**About this task:** Print out the data below in full, exactly as written.

**The input:**
________
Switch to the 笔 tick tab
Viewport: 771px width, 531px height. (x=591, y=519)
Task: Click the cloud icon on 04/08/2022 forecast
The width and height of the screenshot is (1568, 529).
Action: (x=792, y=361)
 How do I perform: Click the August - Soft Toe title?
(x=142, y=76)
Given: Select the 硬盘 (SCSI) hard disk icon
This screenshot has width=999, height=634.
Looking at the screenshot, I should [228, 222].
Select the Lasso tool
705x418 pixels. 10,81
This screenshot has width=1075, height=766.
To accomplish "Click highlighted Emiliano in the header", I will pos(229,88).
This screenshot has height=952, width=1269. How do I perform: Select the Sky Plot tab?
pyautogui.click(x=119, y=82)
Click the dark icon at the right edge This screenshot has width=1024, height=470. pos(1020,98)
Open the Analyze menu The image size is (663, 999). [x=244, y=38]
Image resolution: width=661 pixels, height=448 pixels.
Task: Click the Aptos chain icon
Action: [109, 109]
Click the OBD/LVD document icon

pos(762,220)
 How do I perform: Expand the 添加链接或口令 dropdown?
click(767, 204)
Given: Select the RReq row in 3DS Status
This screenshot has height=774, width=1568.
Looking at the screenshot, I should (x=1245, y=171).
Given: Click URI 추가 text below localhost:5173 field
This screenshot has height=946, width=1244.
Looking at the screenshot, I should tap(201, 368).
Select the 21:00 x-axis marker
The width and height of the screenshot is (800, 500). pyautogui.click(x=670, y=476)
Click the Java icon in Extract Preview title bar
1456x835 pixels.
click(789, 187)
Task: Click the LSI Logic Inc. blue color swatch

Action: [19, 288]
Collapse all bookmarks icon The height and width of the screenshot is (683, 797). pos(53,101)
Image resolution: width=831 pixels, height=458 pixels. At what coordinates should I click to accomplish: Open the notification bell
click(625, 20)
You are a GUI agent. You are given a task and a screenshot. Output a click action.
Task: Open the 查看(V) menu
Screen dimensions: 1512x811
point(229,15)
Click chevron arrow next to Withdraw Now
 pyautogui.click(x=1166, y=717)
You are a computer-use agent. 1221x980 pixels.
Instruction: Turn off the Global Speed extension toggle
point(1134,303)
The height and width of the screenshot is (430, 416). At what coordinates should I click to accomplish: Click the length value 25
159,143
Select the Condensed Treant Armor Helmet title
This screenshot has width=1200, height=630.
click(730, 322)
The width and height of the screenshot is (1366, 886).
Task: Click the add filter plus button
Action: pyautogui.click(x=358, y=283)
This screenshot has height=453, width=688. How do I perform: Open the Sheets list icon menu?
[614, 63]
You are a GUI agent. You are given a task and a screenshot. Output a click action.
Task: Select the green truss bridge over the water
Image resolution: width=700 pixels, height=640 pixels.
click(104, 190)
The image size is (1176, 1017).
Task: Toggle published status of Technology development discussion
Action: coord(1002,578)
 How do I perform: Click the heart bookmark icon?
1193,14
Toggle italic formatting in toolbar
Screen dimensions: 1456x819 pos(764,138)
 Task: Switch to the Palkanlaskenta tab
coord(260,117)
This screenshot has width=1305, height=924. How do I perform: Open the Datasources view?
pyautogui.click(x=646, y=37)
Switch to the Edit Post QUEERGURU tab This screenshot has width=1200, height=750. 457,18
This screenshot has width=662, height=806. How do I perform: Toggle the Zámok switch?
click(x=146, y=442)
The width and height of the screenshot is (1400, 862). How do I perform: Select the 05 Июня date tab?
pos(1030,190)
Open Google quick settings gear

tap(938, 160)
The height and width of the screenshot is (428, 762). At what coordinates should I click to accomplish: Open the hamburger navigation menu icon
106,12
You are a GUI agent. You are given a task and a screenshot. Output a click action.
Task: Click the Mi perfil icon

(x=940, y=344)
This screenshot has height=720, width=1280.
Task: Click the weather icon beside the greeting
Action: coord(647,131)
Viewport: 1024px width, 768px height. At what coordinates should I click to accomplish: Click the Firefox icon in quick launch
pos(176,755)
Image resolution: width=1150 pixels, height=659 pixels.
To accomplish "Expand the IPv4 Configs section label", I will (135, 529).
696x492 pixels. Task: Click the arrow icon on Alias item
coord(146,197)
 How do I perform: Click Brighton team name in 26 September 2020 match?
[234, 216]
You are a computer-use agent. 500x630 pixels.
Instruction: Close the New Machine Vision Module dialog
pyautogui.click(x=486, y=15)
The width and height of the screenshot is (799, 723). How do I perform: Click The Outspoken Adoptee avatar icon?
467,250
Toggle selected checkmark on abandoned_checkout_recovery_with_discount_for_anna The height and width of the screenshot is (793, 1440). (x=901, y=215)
________
**Reply to the exercise:**
Switch to the 笔 tick tab
Viewport: 771px width, 531px height. (x=591, y=519)
Task: Click the cloud icon on 04/08/2022 forecast
The width and height of the screenshot is (1568, 529).
Action: (x=792, y=361)
 How do I perform: Click the August - Soft Toe title?
(x=142, y=76)
Given: Select the 硬盘 (SCSI) hard disk icon
This screenshot has width=999, height=634.
Looking at the screenshot, I should [228, 222].
Select the Lasso tool
705x418 pixels. 10,81
This screenshot has width=1075, height=766.
To accomplish "Click highlighted Emiliano in the header", I will pos(229,88).
This screenshot has height=952, width=1269. How do I perform: Select the Sky Plot tab?
pyautogui.click(x=119, y=82)
Click the dark icon at the right edge This screenshot has width=1024, height=470. pos(1020,98)
Open the Analyze menu The image size is (663, 999). [x=244, y=38]
Image resolution: width=661 pixels, height=448 pixels.
Task: Click the Aptos chain icon
Action: [109, 109]
Click the OBD/LVD document icon

pos(762,220)
 How do I perform: Expand the 添加链接或口令 dropdown?
click(767, 204)
Given: Select the RReq row in 3DS Status
This screenshot has height=774, width=1568.
Looking at the screenshot, I should (x=1245, y=171).
Given: Click URI 추가 text below localhost:5173 field
This screenshot has height=946, width=1244.
Looking at the screenshot, I should tap(201, 368).
Select the 21:00 x-axis marker
The width and height of the screenshot is (800, 500). pyautogui.click(x=670, y=476)
Click the Java icon in Extract Preview title bar
1456x835 pixels.
click(789, 187)
Task: Click the LSI Logic Inc. blue color swatch

Action: [19, 288]
Collapse all bookmarks icon The height and width of the screenshot is (683, 797). pos(53,101)
Image resolution: width=831 pixels, height=458 pixels. At what coordinates should I click to accomplish: Open the notification bell
click(625, 20)
You are a GUI agent. You are given a task and a screenshot. Output a click action.
Task: Open the 查看(V) menu
Screen dimensions: 1512x811
point(229,15)
Click chevron arrow next to Withdraw Now
 pyautogui.click(x=1166, y=717)
You are a computer-use agent. 1221x980 pixels.
Instruction: Turn off the Global Speed extension toggle
point(1134,303)
The height and width of the screenshot is (430, 416). At what coordinates should I click to accomplish: Click the length value 25
159,143
Select the Condensed Treant Armor Helmet title
This screenshot has width=1200, height=630.
click(730, 322)
The width and height of the screenshot is (1366, 886).
Task: Click the add filter plus button
Action: pyautogui.click(x=358, y=283)
This screenshot has height=453, width=688. How do I perform: Open the Sheets list icon menu?
[614, 63]
You are a GUI agent. You are given a task and a screenshot. Output a click action.
Task: Select the green truss bridge over the water
Image resolution: width=700 pixels, height=640 pixels.
click(104, 190)
The image size is (1176, 1017).
Task: Toggle published status of Technology development discussion
Action: coord(1002,578)
 How do I perform: Click the heart bookmark icon?
1193,14
Toggle italic formatting in toolbar
Screen dimensions: 1456x819 pos(764,138)
 Task: Switch to the Palkanlaskenta tab
coord(260,117)
This screenshot has width=1305, height=924. How do I perform: Open the Datasources view?
pyautogui.click(x=646, y=37)
Switch to the Edit Post QUEERGURU tab This screenshot has width=1200, height=750. 457,18
This screenshot has width=662, height=806. How do I perform: Toggle the Zámok switch?
click(x=146, y=442)
The width and height of the screenshot is (1400, 862). How do I perform: Select the 05 Июня date tab?
pos(1030,190)
Open Google quick settings gear

tap(938, 160)
The height and width of the screenshot is (428, 762). At what coordinates should I click to accomplish: Open the hamburger navigation menu icon
106,12
You are a GUI agent. You are given a task and a screenshot. Output a click action.
Task: Click the Mi perfil icon

(x=940, y=344)
This screenshot has height=720, width=1280.
Task: Click the weather icon beside the greeting
Action: coord(647,131)
Viewport: 1024px width, 768px height. At what coordinates should I click to accomplish: Click the Firefox icon in quick launch
pos(176,755)
Image resolution: width=1150 pixels, height=659 pixels.
To accomplish "Expand the IPv4 Configs section label", I will (135, 529).
696x492 pixels. Task: Click the arrow icon on Alias item
coord(146,197)
 How do I perform: Click Brighton team name in 26 September 2020 match?
[234, 216]
You are a computer-use agent. 500x630 pixels.
Instruction: Close the New Machine Vision Module dialog
pyautogui.click(x=486, y=15)
The width and height of the screenshot is (799, 723). How do I perform: Click The Outspoken Adoptee avatar icon?
467,250
Toggle selected checkmark on abandoned_checkout_recovery_with_discount_for_anna The height and width of the screenshot is (793, 1440). (x=901, y=215)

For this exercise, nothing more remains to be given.